* **Extract to read**:
--------------------------------------------------

Roles of the Kinase TAK1 in TRAF6-Dependent Signaling by CD40 and Its Oncogenic Viral Mimic, LMP1
Kelly M. Arcipowski,Gail A. Bishop
PLOS ONE , 2012, DOI: 10.1371/journal.pone.0042478
Abstract: The Epstein-Barr virus (EBV)-encoded protein latent membrane protein 1 (LMP1) is essential for EBV-mediated B cell transformation and plays a critical role in the development of post-transplant B cell lymphomas. LMP1 also contributes to the exacerbation of autoimmune diseases such as systemic lupus erythematosus (SLE). LMP1 is a functional mimic of the tumor necrosis factor receptor (TNFR) superfamily member CD40, and relies on TNFR-associated factor (TRAF) adaptor proteins to mediate signaling. However, LMP1 activation signals to the B cell are amplified and sustained compared to CD40 signals. We previously demonstrated that LMP1 and CD40 use TRAF molecules differently. Although associating with CD40 and LMP1 via separate mechanisms, TRAF6 plays a significant role in signal transduction by both. It is unknown whether TRAF6 mediates CD40 versus LMP1 functions via distinct or shared pathways. In this study, we tested the hypothesis that TRAF6 uses the kinase TAK1 to trigger important signaling pathways following both CD40 and LMP1 stimulation. We determined that TAK1 was required for JNK activation and interleukin-6 (IL-6) production mediated by CD40 and LMP1, in both mouse and human B cells. Additionally, TRAF3 negatively regulated TRAF6-dependent, CD40-mediated TAK1 activation by limiting TRAF6 recruitment. This mode of regulation was not observed for LMP1 and may contribute to the dysregulation of LMP1 compared to CD40 signals.

--------------------------------------------------

* **Task instructions**:
1) According to the abstract, which two CD40- and LMP1-mediated outcomes required TAK1?
2) Decide whether each statement agrees with the abstract, and quote the deciding words.
(a) LMP1 activation signals to the B cell are weaker and shorter-lived than CD40 signals.
(b) TRAF6 associates with CD40 and LMP1 through the same mechanism.
(c) TRAF3 limits TRAF6 recruitment in CD40-mediated TAK1 activation.

--------------------------------------------------

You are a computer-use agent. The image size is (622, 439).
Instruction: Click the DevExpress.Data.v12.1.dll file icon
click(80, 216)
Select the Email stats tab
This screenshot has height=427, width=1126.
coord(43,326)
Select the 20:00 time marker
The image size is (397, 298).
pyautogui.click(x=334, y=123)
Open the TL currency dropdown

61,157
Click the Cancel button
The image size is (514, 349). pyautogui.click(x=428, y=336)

--------------------------------------------------

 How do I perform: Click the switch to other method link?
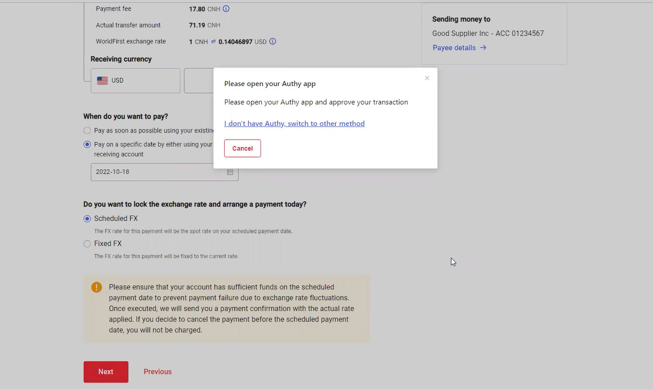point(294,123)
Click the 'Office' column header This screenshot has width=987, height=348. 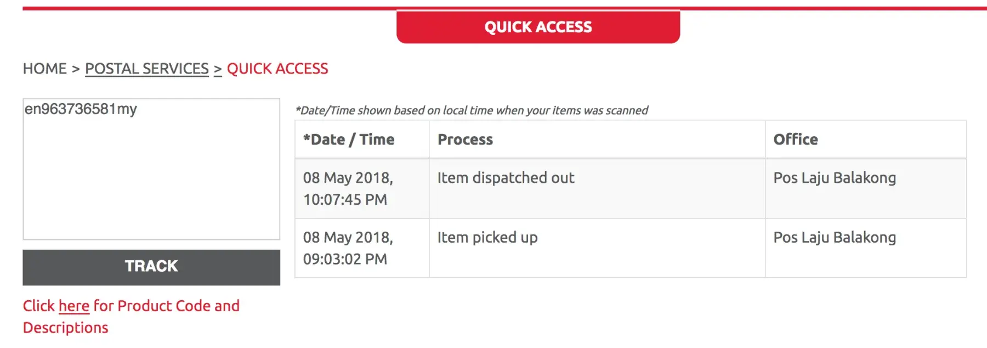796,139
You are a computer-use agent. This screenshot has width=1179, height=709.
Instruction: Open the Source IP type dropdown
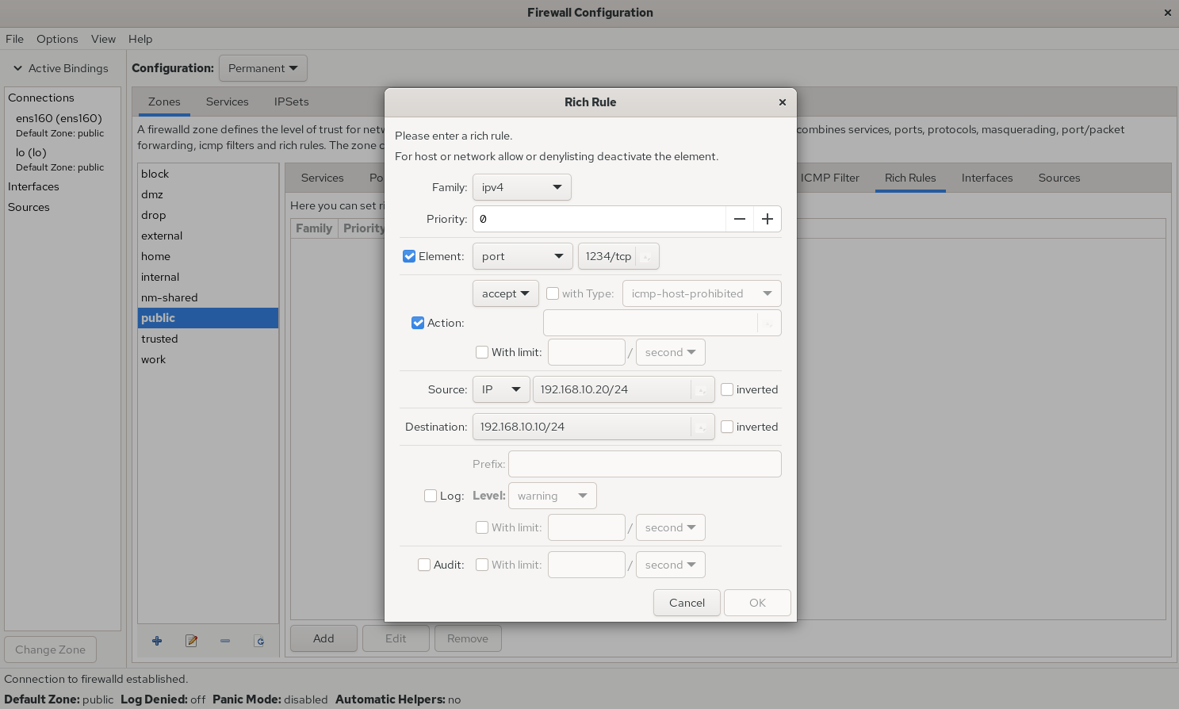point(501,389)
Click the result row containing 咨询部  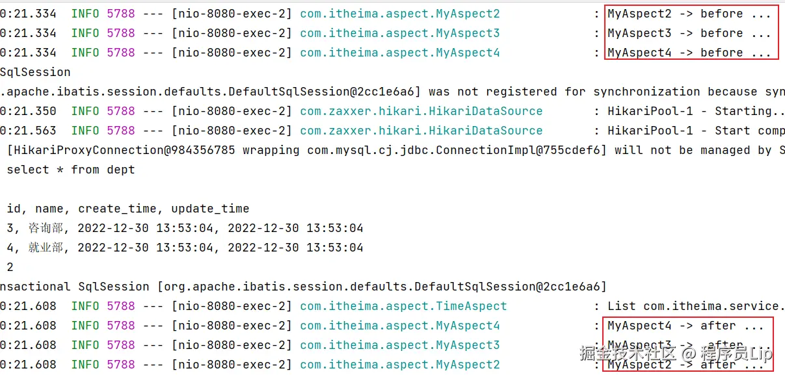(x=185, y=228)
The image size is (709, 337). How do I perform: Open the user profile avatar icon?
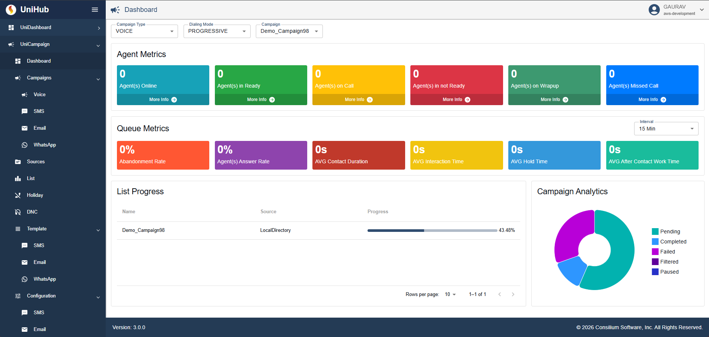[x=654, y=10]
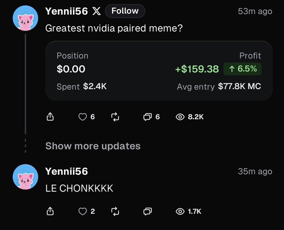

--------------------------------------------------

* **List of solutions**:
1) JNK activation and interleukin-6 (IL-6) production.

2)
(a) No: "LMP1 activation signals to the B cell are amplified and sustained compared to CD40 signals."
(b) No: "associating with CD40 and LMP1 via separate mechanisms"
(c) Yes: "TRAF3 negatively regulated TRAF6-dependent, CD40-mediated TAK1 activation by limiting TRAF6 recruitment."